== PROVIDED DATA ==
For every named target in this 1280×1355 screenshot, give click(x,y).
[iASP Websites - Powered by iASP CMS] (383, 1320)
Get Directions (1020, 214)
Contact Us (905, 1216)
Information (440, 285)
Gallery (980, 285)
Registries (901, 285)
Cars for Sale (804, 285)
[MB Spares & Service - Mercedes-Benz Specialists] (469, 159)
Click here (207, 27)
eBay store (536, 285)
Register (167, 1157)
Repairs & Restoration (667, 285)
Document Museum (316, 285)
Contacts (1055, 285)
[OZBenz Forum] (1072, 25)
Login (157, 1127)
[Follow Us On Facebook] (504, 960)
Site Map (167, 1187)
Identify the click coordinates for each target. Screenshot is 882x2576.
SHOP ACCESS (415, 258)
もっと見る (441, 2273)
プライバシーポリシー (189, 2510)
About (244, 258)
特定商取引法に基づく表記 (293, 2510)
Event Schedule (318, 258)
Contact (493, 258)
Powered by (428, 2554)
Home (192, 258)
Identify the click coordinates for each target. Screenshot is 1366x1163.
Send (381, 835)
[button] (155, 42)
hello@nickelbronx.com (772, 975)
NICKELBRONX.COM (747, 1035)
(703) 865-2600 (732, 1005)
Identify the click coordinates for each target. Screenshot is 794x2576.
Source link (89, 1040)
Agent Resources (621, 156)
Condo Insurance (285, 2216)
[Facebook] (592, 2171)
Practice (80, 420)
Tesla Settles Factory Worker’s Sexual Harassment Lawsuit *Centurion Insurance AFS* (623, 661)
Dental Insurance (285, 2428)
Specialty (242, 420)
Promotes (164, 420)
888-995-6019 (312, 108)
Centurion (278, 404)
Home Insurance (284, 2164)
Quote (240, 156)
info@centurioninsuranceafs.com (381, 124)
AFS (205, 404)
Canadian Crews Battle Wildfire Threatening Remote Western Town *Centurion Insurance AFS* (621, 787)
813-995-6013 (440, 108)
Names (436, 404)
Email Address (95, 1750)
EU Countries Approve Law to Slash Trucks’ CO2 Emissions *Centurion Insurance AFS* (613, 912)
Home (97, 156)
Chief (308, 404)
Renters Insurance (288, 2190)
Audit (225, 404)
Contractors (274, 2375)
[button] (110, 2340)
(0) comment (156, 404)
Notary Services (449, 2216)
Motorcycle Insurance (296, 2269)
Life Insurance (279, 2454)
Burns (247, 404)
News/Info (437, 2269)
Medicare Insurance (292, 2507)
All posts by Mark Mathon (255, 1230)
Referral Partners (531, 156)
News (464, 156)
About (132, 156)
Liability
===
PROBLEM TO WORK ON: All that is wanted is an exact copy of the lines above from the one with "Document Museum (316, 285)" through the one with "AFS (205, 404)", with both ends included.

ANSWER BOX:
Document Museum (316, 285)
Contacts (1055, 285)
[OZBenz Forum] (1072, 25)
Login (157, 1127)
[Follow Us On Facebook] (504, 960)
Site Map (167, 1187)
Identify the click coordinates for each target. Screenshot is 882x2576.
SHOP ACCESS (415, 258)
もっと見る (441, 2273)
プライバシーポリシー (189, 2510)
About (244, 258)
特定商取引法に基づく表記 (293, 2510)
Event Schedule (318, 258)
Contact (493, 258)
Powered by (428, 2554)
Home (192, 258)
Identify the click coordinates for each target. Screenshot is 1366x1163.
Send (381, 835)
[button] (155, 42)
hello@nickelbronx.com (772, 975)
NICKELBRONX.COM (747, 1035)
(703) 865-2600 (732, 1005)
Identify the click coordinates for each target. Screenshot is 794x2576.
Source link (89, 1040)
Agent Resources (621, 156)
Condo Insurance (285, 2216)
[Facebook] (592, 2171)
Practice (80, 420)
Tesla Settles Factory Worker’s Sexual Harassment Lawsuit *Centurion Insurance AFS* (623, 661)
Dental Insurance (285, 2428)
Specialty (242, 420)
Promotes (164, 420)
888-995-6019 (312, 108)
Centurion (278, 404)
Home Insurance (284, 2164)
Quote (240, 156)
info@centurioninsuranceafs.com (381, 124)
AFS (205, 404)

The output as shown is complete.